[What you will do]
1. Repeat the stretch of the forum thread on limiting su from "Isn't that what" through "what as whom.".
2. In the forum thread on limiting su, what does wthrowe recommend using in place of su?

[Given passage]
▼▼▼

# is it possible....

## honeymak

to limit some accounts NOT to be su by any others except root?

i don't mean the capability of running the su command

e.g. i want user account A that will never be su by user account B who is capable of running su command

so,

root can su - A

while 

userB CANNOT su - A AND userB CAN su - C

 :Embarassed: 

----------

## shazeal

Dont tell userB userA's password? Sorry its hard to see why you would want a system like this in the first place?

----------

## honeymak

when auditors are at your back,

u know why

----------

## rainer

Isn't that what the wheel group is good for?

User A  -->  member of wheel group  -->  can su

User B  -->  not member of wheel group  -->  cannot su

I'm not sitting in front of my Gentoo machine right now - but that's what I remember...

----------

## wthrowe

Use sudo instead of su.  It allows finer grained control of who can do what as whom.

▲▲▲

Saved entries

▼▼▼

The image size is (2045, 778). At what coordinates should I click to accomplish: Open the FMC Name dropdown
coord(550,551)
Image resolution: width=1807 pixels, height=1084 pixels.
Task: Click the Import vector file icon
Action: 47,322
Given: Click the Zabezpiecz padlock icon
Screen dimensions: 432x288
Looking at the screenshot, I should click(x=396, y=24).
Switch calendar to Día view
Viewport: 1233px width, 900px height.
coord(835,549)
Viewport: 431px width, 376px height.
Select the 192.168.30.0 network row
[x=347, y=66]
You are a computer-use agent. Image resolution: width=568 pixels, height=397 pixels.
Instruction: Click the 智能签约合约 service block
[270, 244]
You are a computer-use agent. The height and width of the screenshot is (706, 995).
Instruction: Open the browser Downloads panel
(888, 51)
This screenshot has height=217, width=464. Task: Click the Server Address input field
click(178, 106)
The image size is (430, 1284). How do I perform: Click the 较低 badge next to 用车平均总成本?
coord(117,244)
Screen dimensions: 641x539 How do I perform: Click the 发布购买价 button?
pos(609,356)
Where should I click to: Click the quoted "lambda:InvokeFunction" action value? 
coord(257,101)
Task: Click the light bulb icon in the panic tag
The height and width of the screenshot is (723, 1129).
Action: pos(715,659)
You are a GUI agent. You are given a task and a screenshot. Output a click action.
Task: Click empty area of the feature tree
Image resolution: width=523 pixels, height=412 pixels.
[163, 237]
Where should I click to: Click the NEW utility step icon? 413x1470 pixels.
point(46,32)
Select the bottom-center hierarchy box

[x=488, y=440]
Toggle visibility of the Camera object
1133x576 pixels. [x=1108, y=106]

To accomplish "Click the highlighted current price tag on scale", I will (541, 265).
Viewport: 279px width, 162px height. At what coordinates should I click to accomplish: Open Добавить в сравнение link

▲▲▲

[Outputs for the tasks]
1.
Isn't that what the wheel group is good for?

User A  -->  member of wheel group  -->  can su

User B  -->  not member of wheel group  -->  cannot su

I'm not sitting in front of my Gentoo machine right now - but that's what I remember...

----------

## wthrowe

Use sudo instead of su.  It allows finer grained control of who can do what as whom.

2. Sudo, which allows finer grained control of who can do what as whom.